Uno de los estudios más interesantes sobre los beneficios sociales del ejercicio se realizó en el Reino Unido. La investigación tuvo lugar en la Universidad de Manchester y fue publicada por el Centre for Research on Socio-Cultural Change. El estudio se titulaba "En el gimnasio: Motivos, significados y carreras morales".

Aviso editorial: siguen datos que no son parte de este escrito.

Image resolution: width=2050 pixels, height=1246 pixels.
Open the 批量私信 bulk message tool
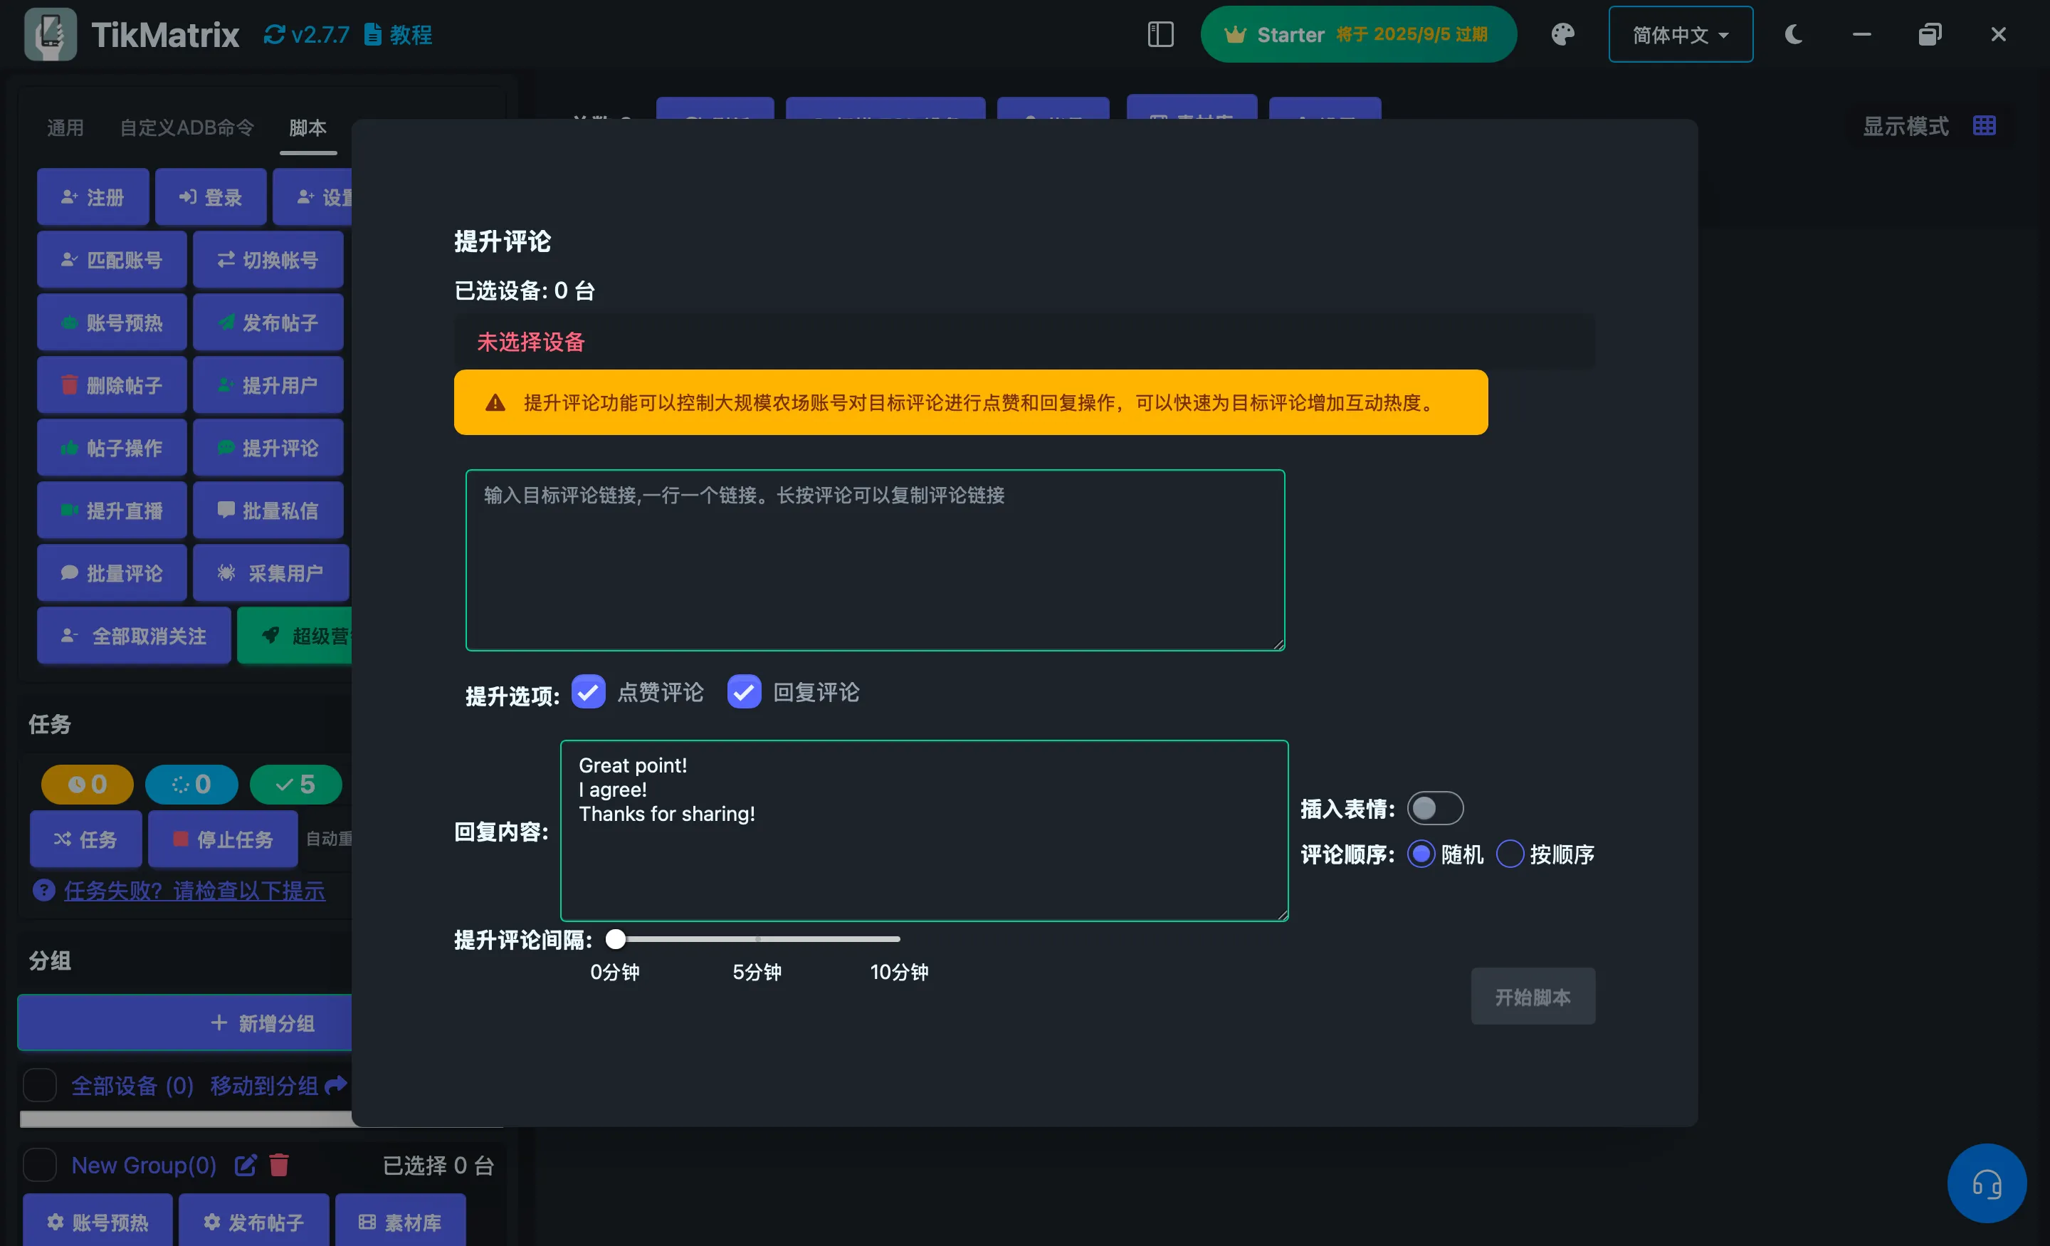point(268,509)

Durante un período de dos años, Nick Crossley, el investigador observó el comportamiento social de los miembros de un popular gimnasio en Manchester. Crossley encontró que grupos de miembros se reunían en el gimnasio ciertas noches de la semana. En algunas situaciones, salían a tomar algo después de hacer ejercicio o se reunían en reuniones sociales fuera del gimnasio. En algunos casos, se descubrió que la gente iba al gimnasio incluso si estaba demasiado cansada para hacer ejercicio. Podrían haber estado siguiendo una saga romántica o de trabajo de alguno de sus compañeros de gimnasio. Crossley compara esto con la necesidad de seguir las "historias de un libro o una telenovela". El gimnasio también se convirtió en un lugar donde la gente podía reunirse y hablar con los miembros cuya experiencia necesitaban, ya fuera un mecánico, un asesor financiero o cualquier otro tipo de profesional de servicio que pudieran necesitar. Crossley también descubrió que los miembros finalmente desarrollaron contratos sociales no escritos. Si no se presentaba durante unas semanas, los miembros llamaban para saber si ese miembro estaba bien.

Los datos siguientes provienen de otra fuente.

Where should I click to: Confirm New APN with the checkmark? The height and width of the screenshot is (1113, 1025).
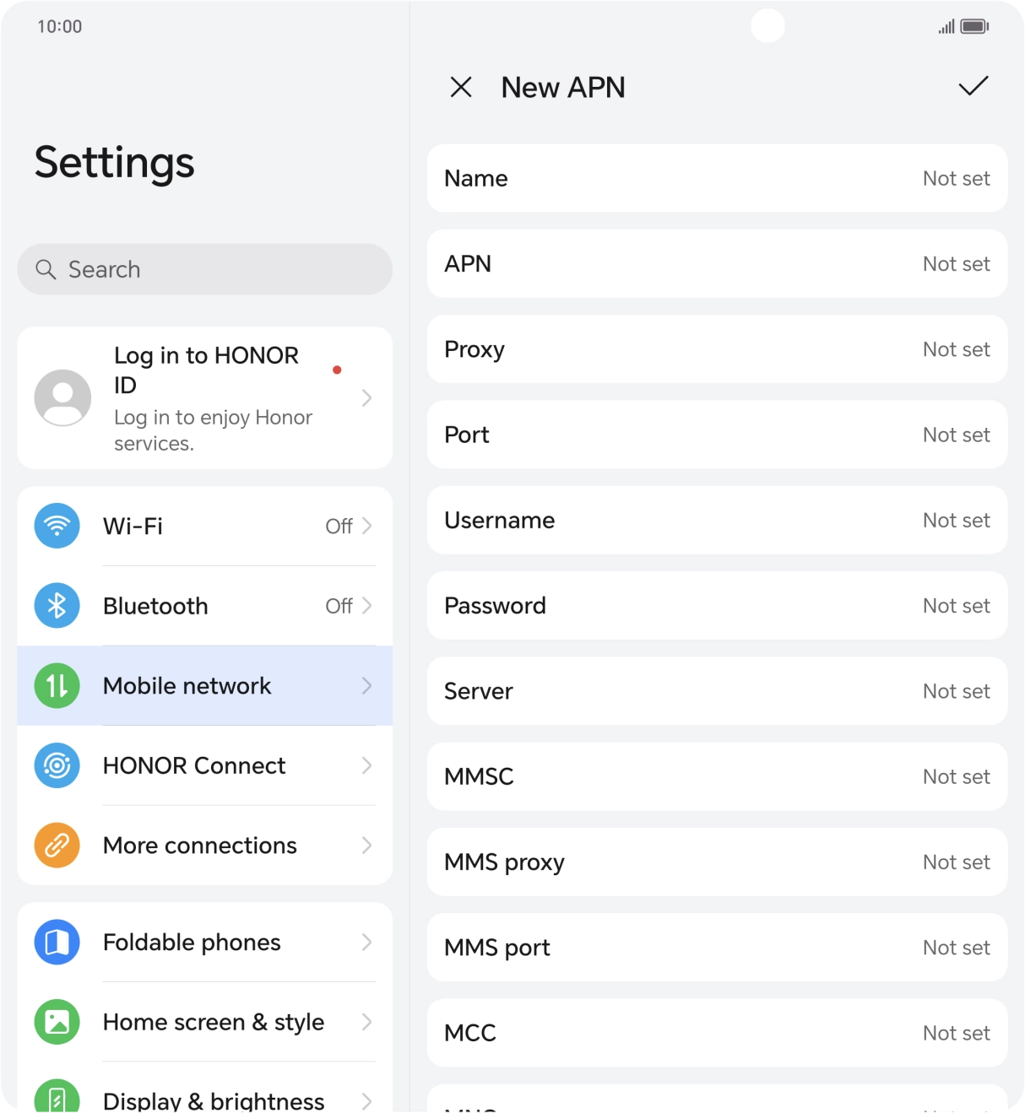973,86
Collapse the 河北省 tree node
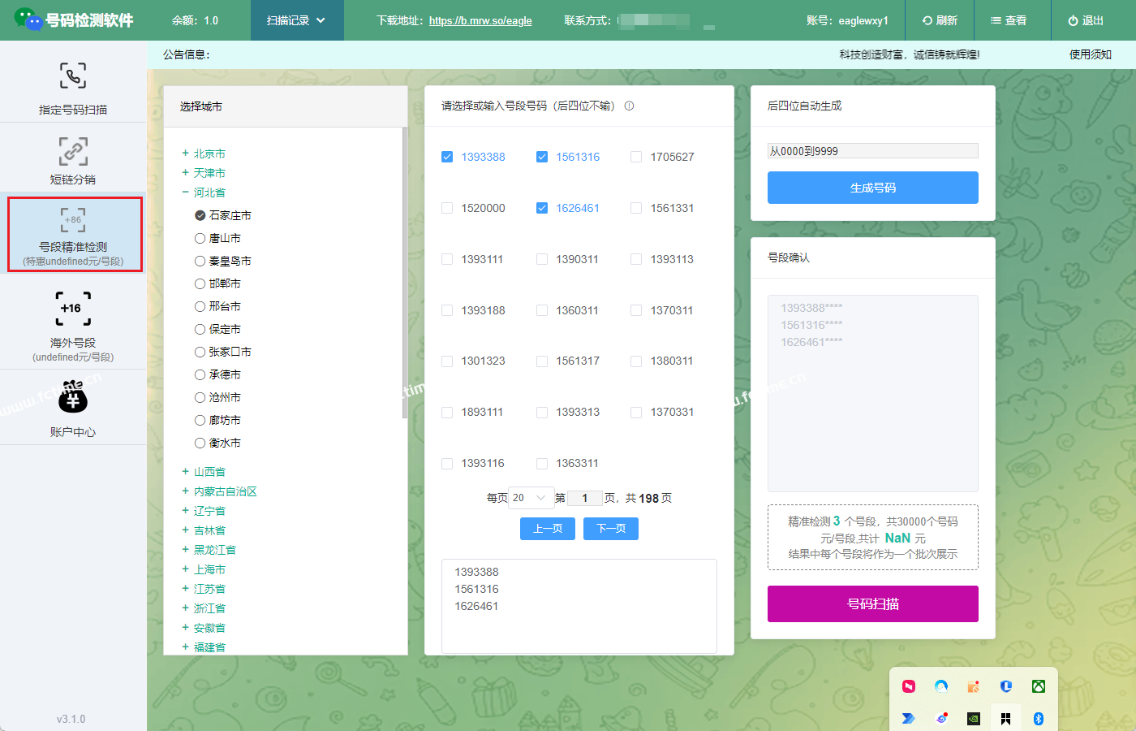The width and height of the screenshot is (1136, 731). (185, 192)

Beneficios sociales más allá del gimnasio

Uno no necesita pertenecer a un gimnasio para experimentar los beneficios sociales del ejercicio. En algunos casos, personas con intereses similares se reunirán para hacer ejercicio al aire libre. Por ejemplo, en Raleigh, Carolina del Norte, algunos propietarios de galgos pertenecen a Trail Hounds, un grupo de paseadores de perros que se reúne en varios parques y senderos de la ciudad. En Nueva York, Front Runners, un grupo de corredores gays se reúne regularmente. Las nuevas mamás a menudo forman amistades con otras madres y se reúnen para dar paseos en cochecitos, que a menudo se convierten en situaciones de cuidado mutuo de los niños.

Ya sea que te estés mudando a una nueva área, o simplemente sintiéndote solo, considera unirte a un gimnasio o hacer algunos entrenamientos al aire libre. Es una gran manera de hacer nuevos amigos.